The findings could change the way clinicians screen for diabetes complications, Dr Scott said.
“It’s about being aware about the impact of glycaemic variability as a contributor to complication risk over time. Whether that’s variability over the short term or the long term it’s an awareness that those fluctuations might be harmful, and potentially that we should be looking at how HbA1c is fluctuating over months to years,” she said.
“Potentially, for someone in whom there has been a number of rapid changes in HbA1c or fasting plasma glucose levels we might be aware that these people could be at greater risk for complications. This should encourage us to explore the reasons why with the person with diabetes. It may for example relate to missed medications or changes in diet, physical activity or weight.”
“With time that would alter our screening approach – we may want to screen for compilations at greater frequency in people with higher glucose variability. This is just a hypothesis as yet but it’s something for clinicians to be a little more aware of.”
The study also raises the question about the value and potential impact of establishing clinical targets for GV, according to Dr Scott.

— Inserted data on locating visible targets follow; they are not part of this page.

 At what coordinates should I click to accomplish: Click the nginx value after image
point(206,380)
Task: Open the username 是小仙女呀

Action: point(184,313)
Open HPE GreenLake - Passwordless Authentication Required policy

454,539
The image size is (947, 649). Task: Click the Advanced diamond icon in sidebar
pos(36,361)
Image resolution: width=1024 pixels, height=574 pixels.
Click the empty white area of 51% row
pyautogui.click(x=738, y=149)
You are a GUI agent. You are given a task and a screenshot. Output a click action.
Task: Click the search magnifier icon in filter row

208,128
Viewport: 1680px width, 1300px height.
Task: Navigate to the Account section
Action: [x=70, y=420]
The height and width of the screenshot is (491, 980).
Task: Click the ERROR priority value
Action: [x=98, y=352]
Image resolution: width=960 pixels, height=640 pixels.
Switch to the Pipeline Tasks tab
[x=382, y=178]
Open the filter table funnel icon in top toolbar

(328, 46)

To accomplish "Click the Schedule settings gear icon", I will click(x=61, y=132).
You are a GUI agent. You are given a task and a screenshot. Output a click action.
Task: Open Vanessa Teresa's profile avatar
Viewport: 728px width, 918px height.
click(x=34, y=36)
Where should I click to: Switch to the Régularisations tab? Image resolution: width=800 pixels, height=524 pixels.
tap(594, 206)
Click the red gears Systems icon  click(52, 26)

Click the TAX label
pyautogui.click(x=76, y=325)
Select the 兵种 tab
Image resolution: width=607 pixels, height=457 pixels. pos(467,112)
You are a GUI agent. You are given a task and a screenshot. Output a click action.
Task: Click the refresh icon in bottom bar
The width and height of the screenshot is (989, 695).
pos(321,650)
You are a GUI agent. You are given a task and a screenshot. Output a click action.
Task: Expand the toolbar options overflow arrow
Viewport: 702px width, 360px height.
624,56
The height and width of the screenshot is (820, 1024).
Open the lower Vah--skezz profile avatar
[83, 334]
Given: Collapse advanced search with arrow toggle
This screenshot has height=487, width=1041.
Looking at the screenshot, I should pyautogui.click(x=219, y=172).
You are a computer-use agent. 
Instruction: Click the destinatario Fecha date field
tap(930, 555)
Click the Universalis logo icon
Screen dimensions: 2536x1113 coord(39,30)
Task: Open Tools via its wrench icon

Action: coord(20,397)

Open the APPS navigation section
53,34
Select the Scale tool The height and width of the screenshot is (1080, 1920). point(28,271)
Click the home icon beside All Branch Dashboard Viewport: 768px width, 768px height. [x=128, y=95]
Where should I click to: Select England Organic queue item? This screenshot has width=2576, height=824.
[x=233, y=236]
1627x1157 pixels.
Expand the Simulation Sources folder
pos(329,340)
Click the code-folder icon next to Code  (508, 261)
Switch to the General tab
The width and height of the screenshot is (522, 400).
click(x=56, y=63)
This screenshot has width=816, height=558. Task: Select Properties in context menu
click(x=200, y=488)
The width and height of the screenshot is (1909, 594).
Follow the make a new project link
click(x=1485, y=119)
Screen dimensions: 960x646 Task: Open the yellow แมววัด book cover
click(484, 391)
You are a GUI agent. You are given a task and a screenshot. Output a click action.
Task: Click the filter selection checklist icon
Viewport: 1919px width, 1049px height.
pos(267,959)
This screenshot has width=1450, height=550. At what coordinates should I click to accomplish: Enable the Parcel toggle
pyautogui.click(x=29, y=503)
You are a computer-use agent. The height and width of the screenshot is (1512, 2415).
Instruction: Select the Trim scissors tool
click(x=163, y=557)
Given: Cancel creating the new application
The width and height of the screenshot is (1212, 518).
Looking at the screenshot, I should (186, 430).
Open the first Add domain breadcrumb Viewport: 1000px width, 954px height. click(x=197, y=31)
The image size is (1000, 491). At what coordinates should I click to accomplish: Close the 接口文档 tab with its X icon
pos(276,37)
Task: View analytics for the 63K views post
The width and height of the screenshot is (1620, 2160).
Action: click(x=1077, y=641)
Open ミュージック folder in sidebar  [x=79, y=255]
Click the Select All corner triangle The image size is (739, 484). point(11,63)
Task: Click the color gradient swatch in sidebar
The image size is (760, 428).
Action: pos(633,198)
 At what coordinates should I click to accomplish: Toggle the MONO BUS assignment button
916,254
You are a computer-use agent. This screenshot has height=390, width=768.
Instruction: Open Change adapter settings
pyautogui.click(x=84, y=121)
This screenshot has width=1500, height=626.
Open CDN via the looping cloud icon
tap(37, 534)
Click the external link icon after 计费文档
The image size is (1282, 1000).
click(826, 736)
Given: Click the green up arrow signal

While clinical targets for short term GV and time in target range, usually assessed by glucose levels assessed by interstitial fluid glucose monitoring, have already been endorsed for individuals with diabetes as yet there are no guidelines for long-term HbA1c related GV, she says.
“We have targets for HbA1c but potentially we should be looking at how the HbA1c or fasting plasma glucose is fluctuating over months to years and targeting that to minimise fluctuations to reduce the risk of complications. So perhaps it’s another measure we should be looking at in our diabetes consultations.”
The findings are published in the Journal of Clinical Endocrinology and Metabolism.